न च मां तानि कर्माणि
na ca māṁ tāni karmāṇi
また、それらの行為は、私をしない

na【否定辞】〜でない
ca【接続詞】そして、また、〜と
mām【単数・対格、一人称代名詞 mad】[〜を、〜に]私
tāni【中性・複数・主格、指示代名詞 tad】[〜らは、〜らが]それ、あれ
karmāṇi【中性・複数・主格 karman】[〜らは、〜らが]行為、作業;作用、職業;儀式;結果;運命(前世に行った行為の結果)、業

निबध्नन्ति धनंजय ।
nibadhnanti dhanaṁjaya |
ニバッドゥナンティ ダナンジャヤ
それらは束縛し(ない)、アルジュナよ

nibadhnanti【三人称・複数・パラスマイパダ・現在 ni√bandh】[彼らは〜、それらは〜](処格)に縛る、しっかり締める、(処格)に糸を張る;自身に固定する・着る;捕らえる;抑止する、抑制する、禁固する;(処格)に定着する、鋲でとめる
dhanaṁjaya【男性・単数・呼格 dhanaṁjaya】[〜よ]ダナンジャヤ(アルジュナの別名)。

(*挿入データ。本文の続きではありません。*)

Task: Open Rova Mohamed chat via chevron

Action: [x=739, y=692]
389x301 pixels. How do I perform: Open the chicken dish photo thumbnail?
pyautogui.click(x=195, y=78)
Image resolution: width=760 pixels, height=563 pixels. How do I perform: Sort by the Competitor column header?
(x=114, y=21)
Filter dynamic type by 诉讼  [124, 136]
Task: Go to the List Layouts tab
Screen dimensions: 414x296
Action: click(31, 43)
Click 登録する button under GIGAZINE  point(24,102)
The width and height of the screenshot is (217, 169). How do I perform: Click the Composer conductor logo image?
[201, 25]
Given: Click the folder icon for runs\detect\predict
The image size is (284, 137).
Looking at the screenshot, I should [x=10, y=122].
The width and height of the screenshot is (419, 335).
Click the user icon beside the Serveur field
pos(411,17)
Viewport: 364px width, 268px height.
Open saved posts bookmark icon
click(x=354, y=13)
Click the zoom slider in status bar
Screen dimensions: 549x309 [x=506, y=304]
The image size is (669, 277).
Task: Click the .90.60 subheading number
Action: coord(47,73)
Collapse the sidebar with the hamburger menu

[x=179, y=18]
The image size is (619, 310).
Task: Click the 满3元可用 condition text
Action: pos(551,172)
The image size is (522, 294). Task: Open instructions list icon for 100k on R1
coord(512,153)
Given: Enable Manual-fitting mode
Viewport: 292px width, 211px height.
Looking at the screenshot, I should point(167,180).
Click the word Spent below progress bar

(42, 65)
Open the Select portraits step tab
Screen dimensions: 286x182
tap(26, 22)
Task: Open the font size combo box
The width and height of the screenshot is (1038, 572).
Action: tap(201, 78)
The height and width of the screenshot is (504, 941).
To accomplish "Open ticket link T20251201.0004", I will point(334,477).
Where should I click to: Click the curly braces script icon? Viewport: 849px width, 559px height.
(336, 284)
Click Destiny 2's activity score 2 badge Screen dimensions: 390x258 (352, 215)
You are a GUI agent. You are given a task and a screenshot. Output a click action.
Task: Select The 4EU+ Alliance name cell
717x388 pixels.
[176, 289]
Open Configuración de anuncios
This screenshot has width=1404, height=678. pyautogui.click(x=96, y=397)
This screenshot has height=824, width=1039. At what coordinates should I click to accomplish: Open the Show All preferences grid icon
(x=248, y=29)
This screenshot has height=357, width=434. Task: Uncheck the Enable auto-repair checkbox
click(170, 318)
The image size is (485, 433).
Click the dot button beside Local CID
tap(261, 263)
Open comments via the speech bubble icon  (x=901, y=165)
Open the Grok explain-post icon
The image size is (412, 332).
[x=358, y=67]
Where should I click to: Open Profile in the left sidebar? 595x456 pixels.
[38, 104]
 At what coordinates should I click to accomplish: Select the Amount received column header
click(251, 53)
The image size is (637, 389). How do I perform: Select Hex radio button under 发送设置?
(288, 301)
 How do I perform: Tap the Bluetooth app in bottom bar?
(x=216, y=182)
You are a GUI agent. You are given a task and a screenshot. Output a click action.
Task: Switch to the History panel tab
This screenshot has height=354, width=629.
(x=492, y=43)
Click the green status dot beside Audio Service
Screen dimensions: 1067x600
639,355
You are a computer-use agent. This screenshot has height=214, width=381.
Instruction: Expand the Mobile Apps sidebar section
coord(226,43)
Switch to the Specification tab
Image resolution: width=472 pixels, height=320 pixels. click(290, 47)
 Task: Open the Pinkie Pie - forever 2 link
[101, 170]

名前は「富の征服者」の意。

उदासीनवद् आसीनम्
udāsīnavad āsīnam
ウダーシーナヴァッド アーシーナム
中立者のように坐し

udāsīna-【形容詞】無関心の;無頓着な;無気力の、不活発な;訴訟に巻き込まれる 【男性名詞】無頓着な人;他人、無関係の人、中立者
→udāsīnavad【副詞 udāsīnavat】無関心であるかのように、中立者のように
āsīnam【男性・単数・対格 āsīna√āsの現在分詞)】坐る

असक्तं तेषु कर्मसु ॥
asaktaṁ teṣu karmasu ||
アサクタン テーシュ カルマス
それらの行為に執着しない

asaktam【男性・単数・対格 asakta(a√sañjの過去受動分詞)】世俗を超越した;(処格)に執着しない;束縛のない、独立不羈(ふき)の
teṣu【中性・複数・処格、指示代名詞 tad】[〜らにおいて、〜らのなかで]それ、あれ、彼
karmasu【中性・複数・処格 karman】[〜らにおいて、〜らのなかで]行為、作業;作用、職業;儀式;結果;運命(前世に行った行為の結果)、業

न च मां तानि कर्माणि निबध्नन्ति धनंजय ।
उदासीनवदासीनमसक्तं तेषु कर्मसु ॥९॥

na ca māṁ tāni karmāṇi nibadhnanti dhanaṁjaya |
udāsīnavadāsīnamasaktaṁ teṣu karmasu ||9||
アルジュナよ、それらの行為は、私を束縛しない。
私は中立者のように静観し、それらの行為に執着しないから。